Según la compañía comScore, alrededor de 4 millones de cibernautas generan 50 millones de búsquedas de inmuebles cada mes, de las cuales 60% se relaciona con una intención de renta y 40% con una de compra. Teniendo un mercado tan amplio de potenciales víctimas, las estafas están a la orden del día, por lo que es importante estar al tanto de los modus operandi más comunes.

Los fraudes más comunes, según explicó Mariano Balcarce, director de Desarrollo de Negocios de Vivanuncios, tienen como rasgo principal convencer a la víctima de entregar dinero sin haber visto la vivienda. Esto puede ser por un supuesto requisito de depósito, enganche de la vivienda (o apartado, en caso de rentas o preventas) e incluso adelantos para iniciar el trámite de un crédito.

Aunado a estos engaños, hay otros de carácter más particular. Uno de estos, refirió Luis Ramírez Rojas, director general de Legal Global Consulting, se da en la venta de inmuebles a precios muy bajos que en realidad son producto de un remate.

“La web está llena de anuncios de este tipo;  (...) Venden una casa a precio de remate sin decir que proviene de una cesión de derechos litigiosos o sucesión de derechos adjudicatarios, que no son lo mismo que comprar una propiedad; es comprar la cesión de derechos de un banco”, agregó.

Adquirir un inmueble en estas condiciones implica esperar a que termine el juicio en el que se halla el inmueble. una vez adjudicado y escriturado a nombre del comprador, existe la posibilidad de que tenga que desalojar a alguien que aún esté ocupando la vivienda.

Por ello, el especialista recomendó que cualquier anticipo o pago sólo debería darse ante un notario debidamente certificado y con un contrato de promesa de compraventa de por medio en el que se establezca que se le va a pagar al vendedor —en este caso, a la persona que está vendiendo— el día que se firme la escritura, siempre y cuando el inmueble esté debidamente inscrito en el Registro Público de la Propiedad y de Comercio a nombre del vendedor o de quien dice ser propietario.

Un caso muy peculiar es el fraude de la venta duplicada de propiedades, que como su nombre indica, implica que una persona venda un inmueble más de una vez, lo cual jurídicamente no es posible, pero en la práctica ocurre, advirtió Luis Ramírez Rojas.

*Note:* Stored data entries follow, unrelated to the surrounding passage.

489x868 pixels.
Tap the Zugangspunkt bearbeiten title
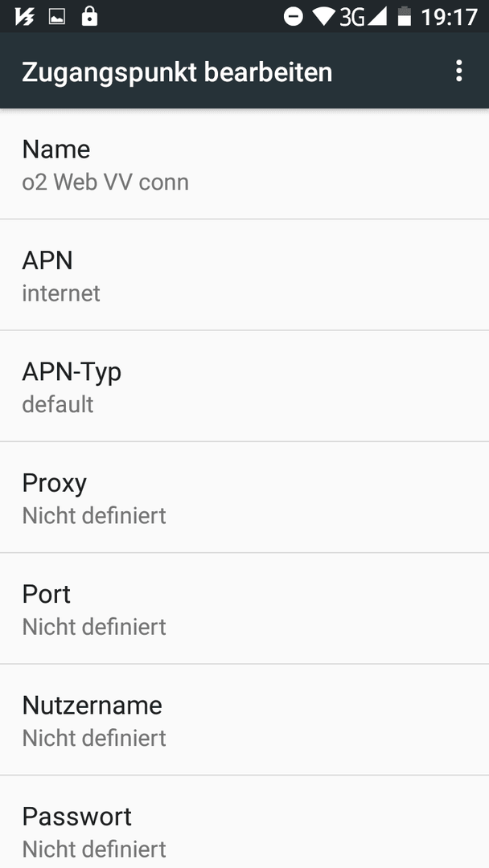tap(177, 72)
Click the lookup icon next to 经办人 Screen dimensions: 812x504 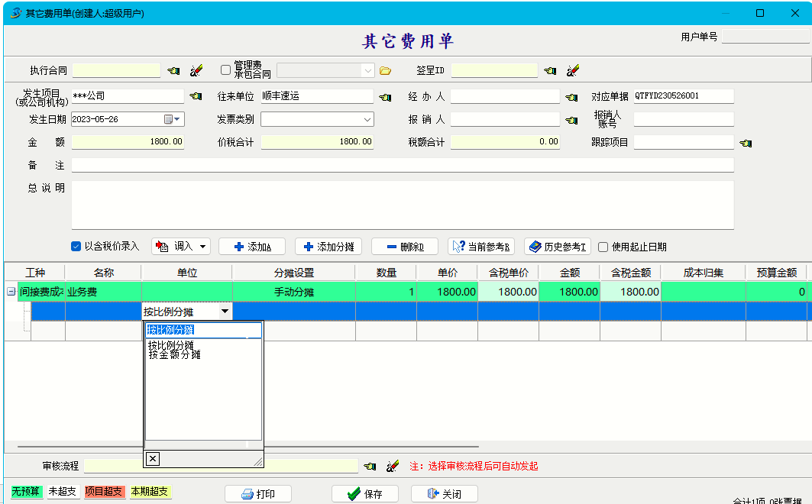point(571,97)
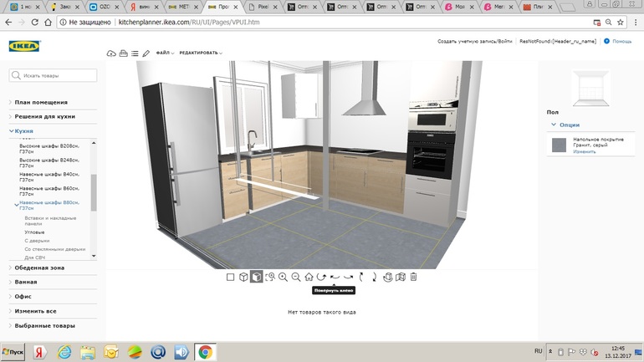Screen dimensions: 644x362
Task: Open the item list icon
Action: point(135,54)
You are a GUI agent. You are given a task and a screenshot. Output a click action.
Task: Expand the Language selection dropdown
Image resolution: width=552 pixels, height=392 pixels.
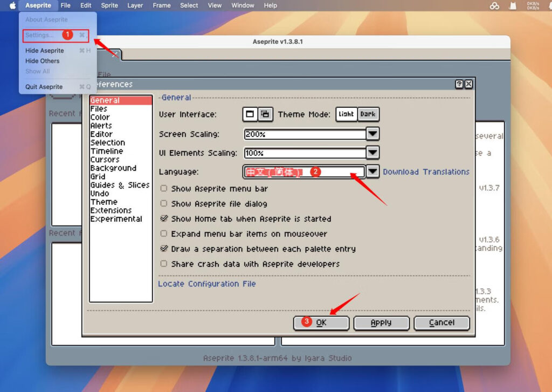coord(372,171)

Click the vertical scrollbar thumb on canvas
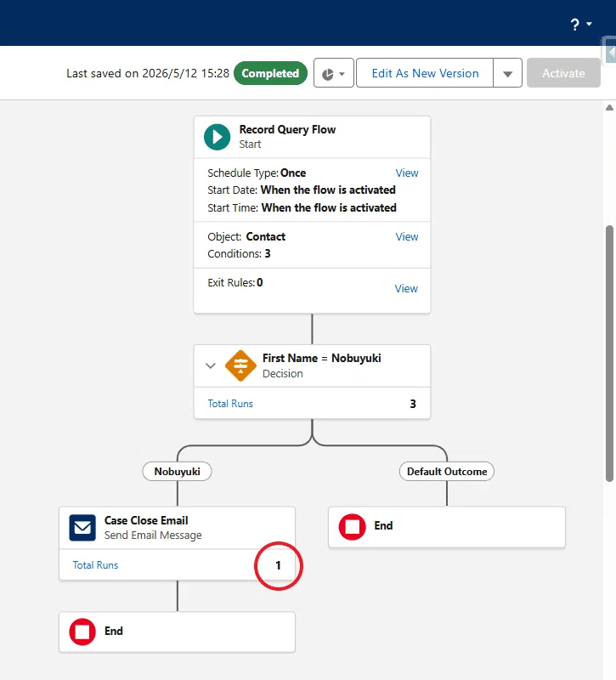click(609, 353)
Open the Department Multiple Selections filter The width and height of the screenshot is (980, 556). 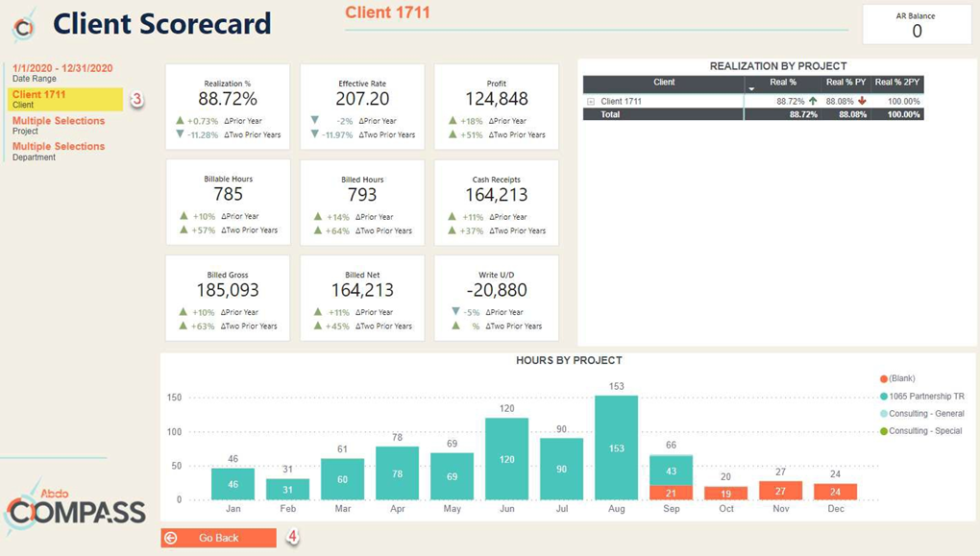pyautogui.click(x=59, y=147)
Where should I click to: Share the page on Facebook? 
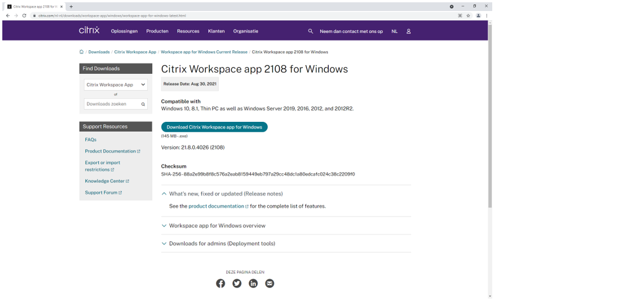point(220,283)
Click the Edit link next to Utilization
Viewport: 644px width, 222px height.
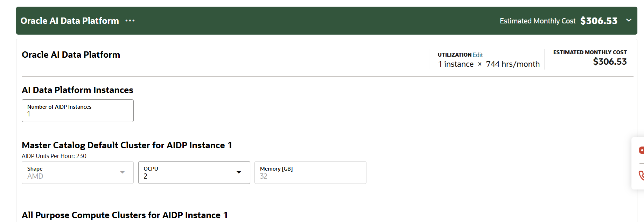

“Se trata de un dueño legítimo que hace la venta de una vivienda dos veces, y en mi experiencia, he visto que ocurre hasta en tres ocasiones en un mismo mes. El problema es que el notario puede mandar un aviso preventivo (de compraventa) cuando le piden la escritura, pero en el registro público puede no haber ningún aviso preventivo o el notario pudo haber sido omiso al mandarlo y cuando alguien más verifique el registro y ve que está libre, el que vende la propiedad puede vender dos o más veces”, agregó.

En este supuesto, la primer persona que hizo la compra sería la dueña y los demás serían los defraudados, aun cuando se firme ante notario.

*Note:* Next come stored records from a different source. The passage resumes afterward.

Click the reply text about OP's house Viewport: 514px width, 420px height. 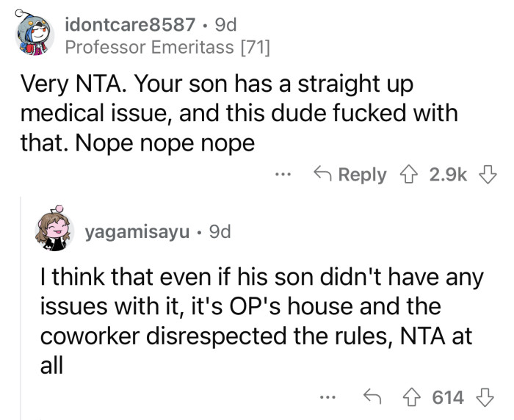pos(256,320)
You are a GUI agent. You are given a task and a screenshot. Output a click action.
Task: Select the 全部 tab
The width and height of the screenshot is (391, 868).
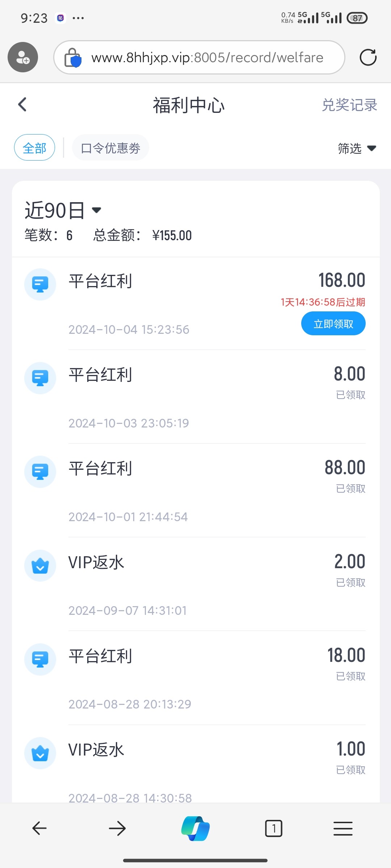pyautogui.click(x=34, y=148)
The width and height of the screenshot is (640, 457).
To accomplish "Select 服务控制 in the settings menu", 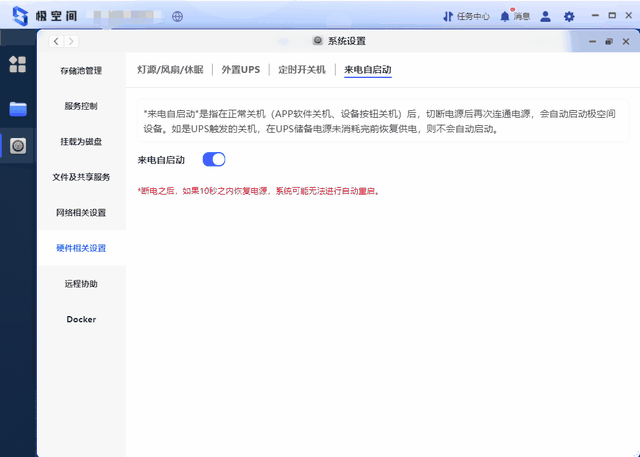I will pyautogui.click(x=81, y=106).
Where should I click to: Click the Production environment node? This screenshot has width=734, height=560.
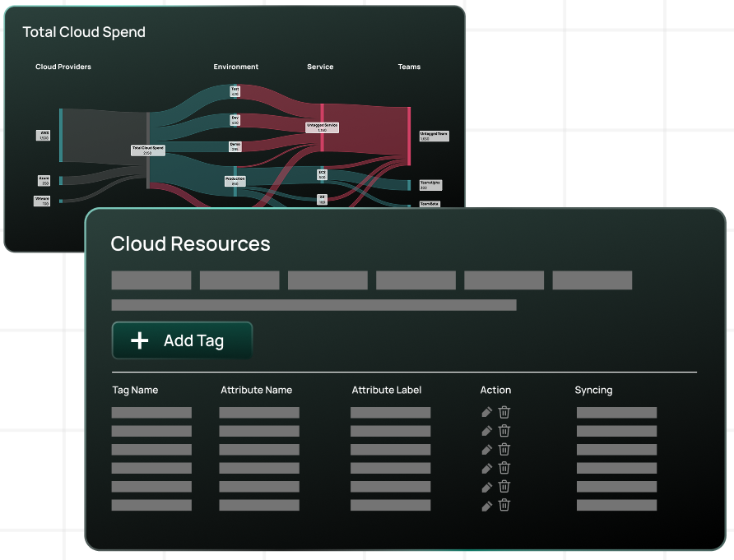[x=235, y=180]
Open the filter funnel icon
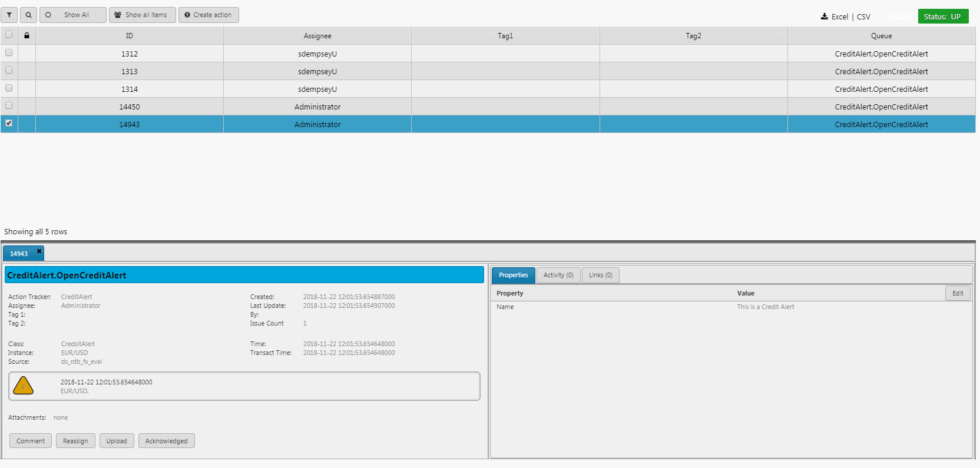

“Es por eso que se debe verificar que cuando yo voy al notario a firmar la compraventa de mi casa, ya exista el aviso preventivo de compraventa a nombre de la persona compradora y de la casa del vendedor”, sugirió el especialista de Legal Global Consulting.

Por otra parte, y de manera más reciente, el sismo ha originado fraudes en los que se ofertan inmuebles supuestamente en buen estado, pero que podrían tener una falla estructural.

“Hemos exhortado a las autoridades para que sea requisito en una compraventa tener un dictamen de un director responsable de obra, porque el comprador verifica cosas como que el inmueble esté libre de gravámenes y no tenga adeudos de Predial o agua, pero también debería ser un requisito para llevar a cabo la compraventa”, mencionó.